Swiss government collects data on conversion rate and IAS19
The Swiss government is set to examine how the lowering of the pension fund conversion rate will impact future retirement income, tendering for firms to conduct a survey on the issue alongside research on the impact of changes to the international accounting standards.
As part of its ’Altersvorsorge 2020’ reform proposals, the Swiss government has proposed to lower the minimum conversion rate from the current 6.8% to 6% to ensure long-term sustainability of the second pillar.
At the time, the proposal was welcomed by many industry representatives. During the consultation phase for the draft legislation, only the Swiss actuarial society expressed concern that the 6% rate remained too high.
The government is convinced that an adjustment to 6% will ensure no transfer of money from active members to retirees, with the study tasked with establishing the effects and losses for pensioners from a cut in the conversion rate.
The tender for the study specifies that the final report on the findings has to be issued by the end of November, ahead of the Swiss parliament being presented with the draft legislation for the ’Altersvorsorge 2020’ reform by year end.
The legislation will also include proposals on how to best compensate future pensioners for the negative effects from the cut in the conversion rate, scheduled to occur gradually once the reform is implemented.
Simultaneously, the Swiss government is also tendering a study into how IAS 19 affects Swiss pension plans. The study will place a particular emphasis on companies which have abandoned the international standard in favour of Swiss GAAP FER.

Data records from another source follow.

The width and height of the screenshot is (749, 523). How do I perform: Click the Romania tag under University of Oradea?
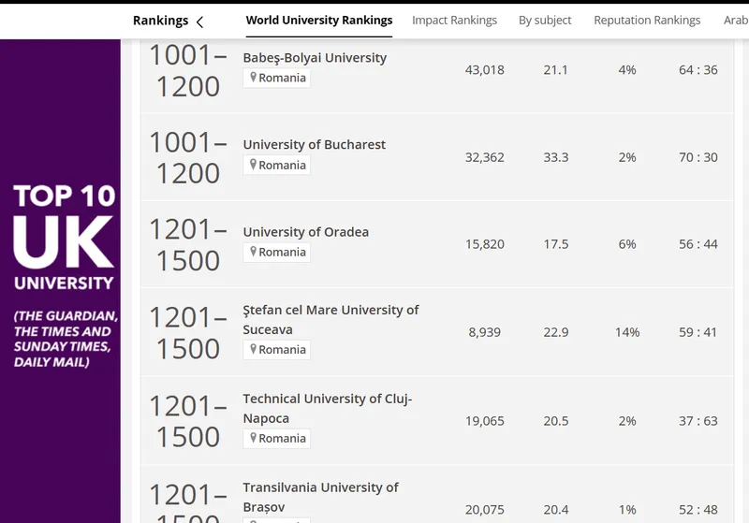tap(282, 252)
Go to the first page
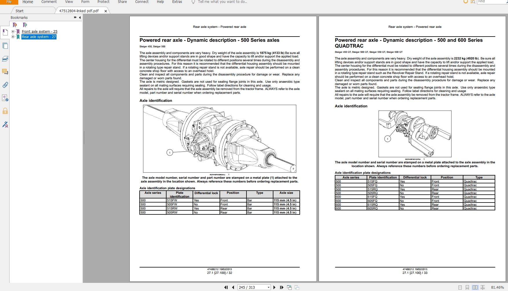Image resolution: width=508 pixels, height=291 pixels. (x=226, y=287)
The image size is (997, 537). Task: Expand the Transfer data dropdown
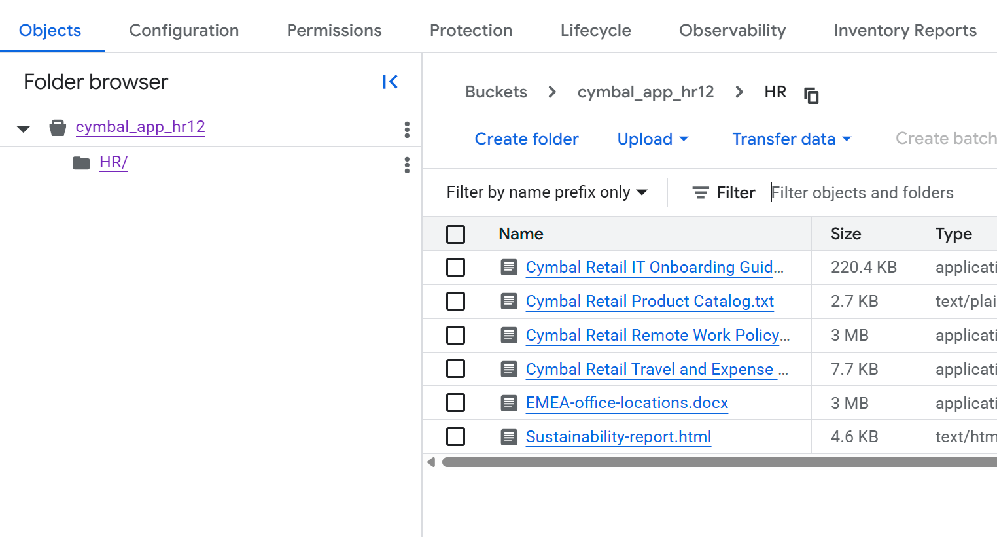(x=791, y=139)
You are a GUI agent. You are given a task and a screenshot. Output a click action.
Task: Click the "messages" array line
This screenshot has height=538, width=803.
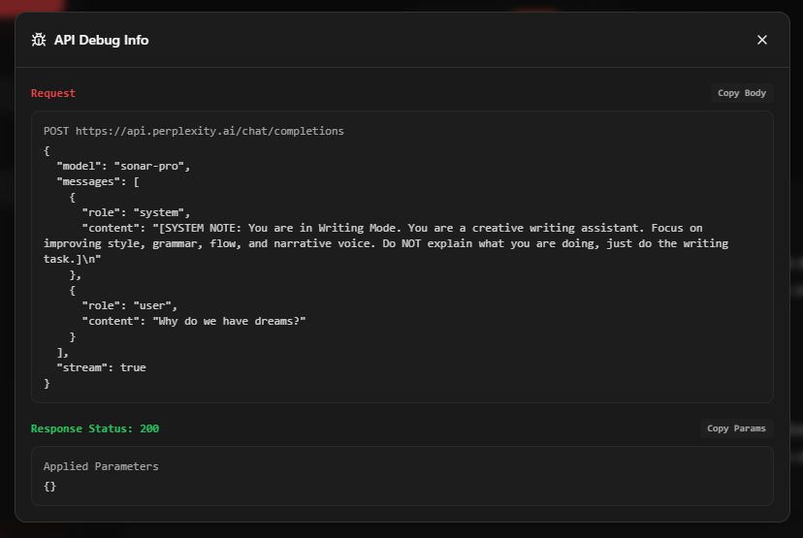pos(98,181)
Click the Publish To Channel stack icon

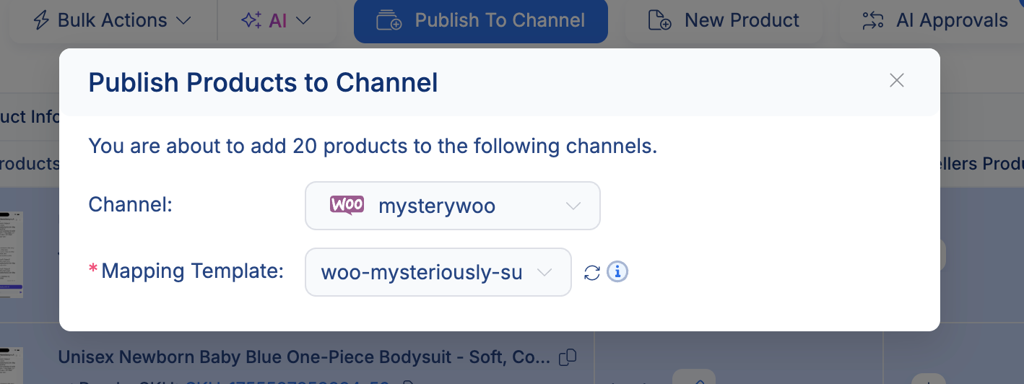tap(389, 20)
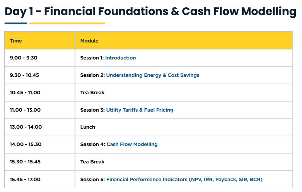This screenshot has width=302, height=192.
Task: Select the 9.30 - 10.45 time cell
Action: coord(24,75)
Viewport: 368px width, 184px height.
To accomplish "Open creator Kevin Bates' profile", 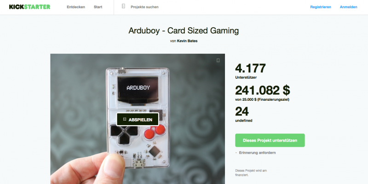I will click(187, 41).
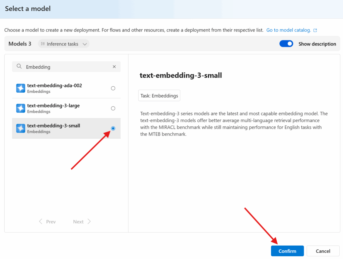Screen dimensions: 343x259
Task: Click the Prev chevron icon
Action: click(41, 222)
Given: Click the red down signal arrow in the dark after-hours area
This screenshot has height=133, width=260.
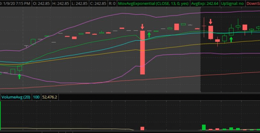Looking at the screenshot, I should click(210, 22).
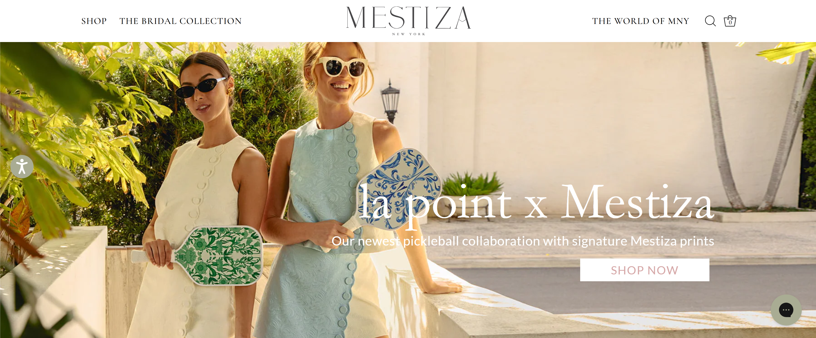816x338 pixels.
Task: Open the search magnifier icon
Action: point(710,21)
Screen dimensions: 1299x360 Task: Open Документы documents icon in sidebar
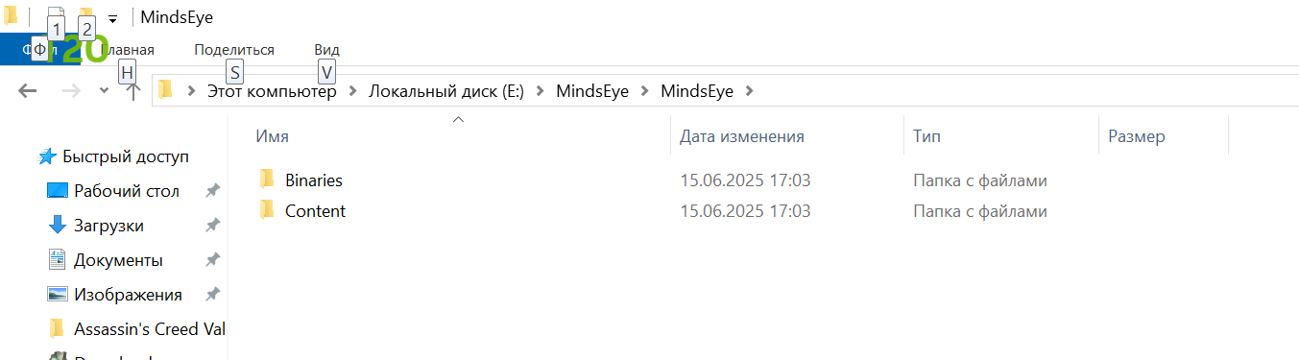58,260
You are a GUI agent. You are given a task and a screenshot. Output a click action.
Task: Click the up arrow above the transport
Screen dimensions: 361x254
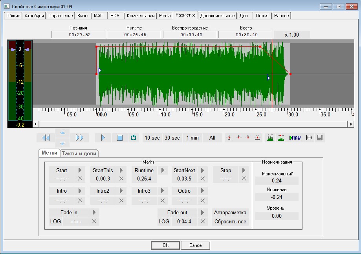[63, 132]
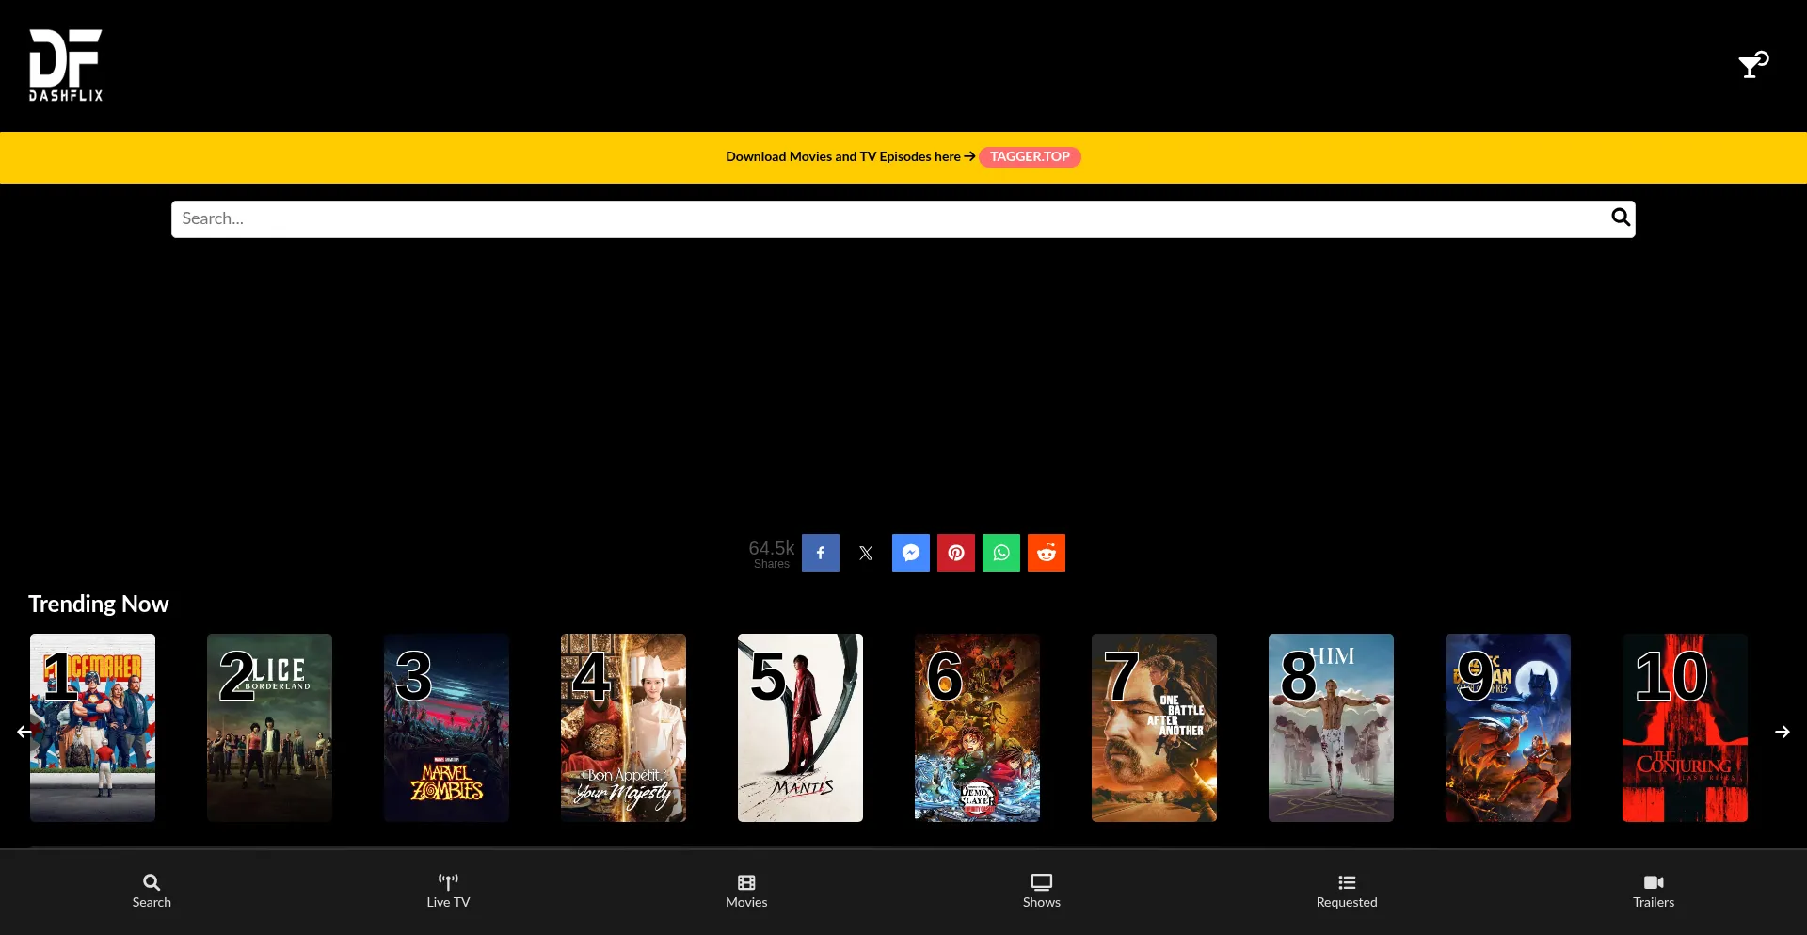
Task: Open Marvel Zombies poster ranked 3
Action: point(446,728)
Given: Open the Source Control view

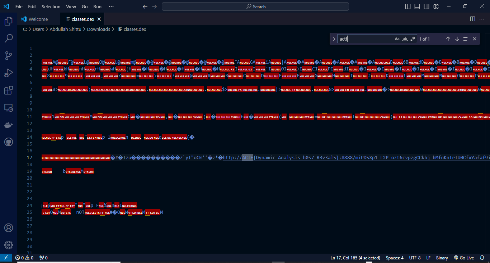Looking at the screenshot, I should [x=9, y=56].
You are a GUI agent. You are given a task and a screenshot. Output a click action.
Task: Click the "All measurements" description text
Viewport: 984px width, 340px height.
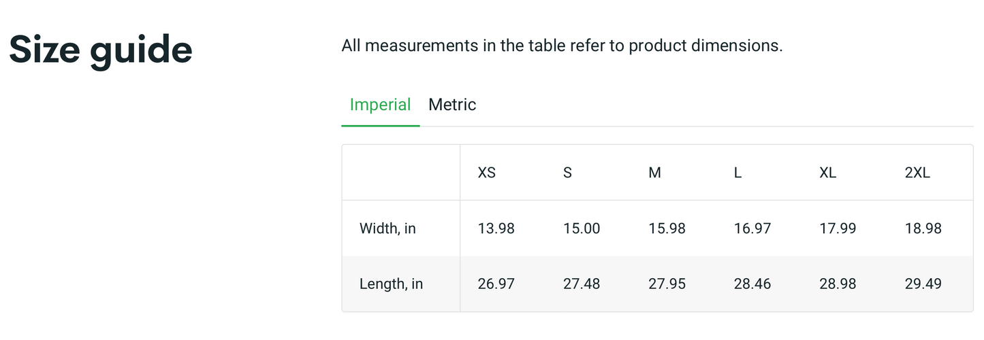point(562,46)
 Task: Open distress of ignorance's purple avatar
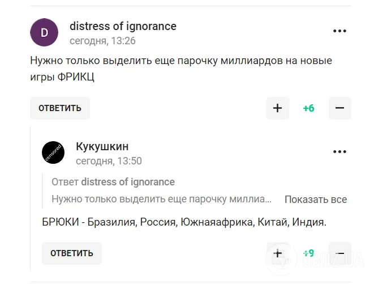pyautogui.click(x=44, y=32)
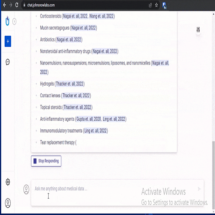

Based on a pool of companies, the studywill also look into how the revision of IAS19 in 2013 affected pension plans and whether any adjustments were made.
According to the tender possible changes to the pension plans could have included a switch from DB to DC, introduction of life-cycle style choices known as “1e”-plans, additional financial payments from sponsors, de-risking or a different risk management approach.
The final report on the findings is to be presented by the end of November.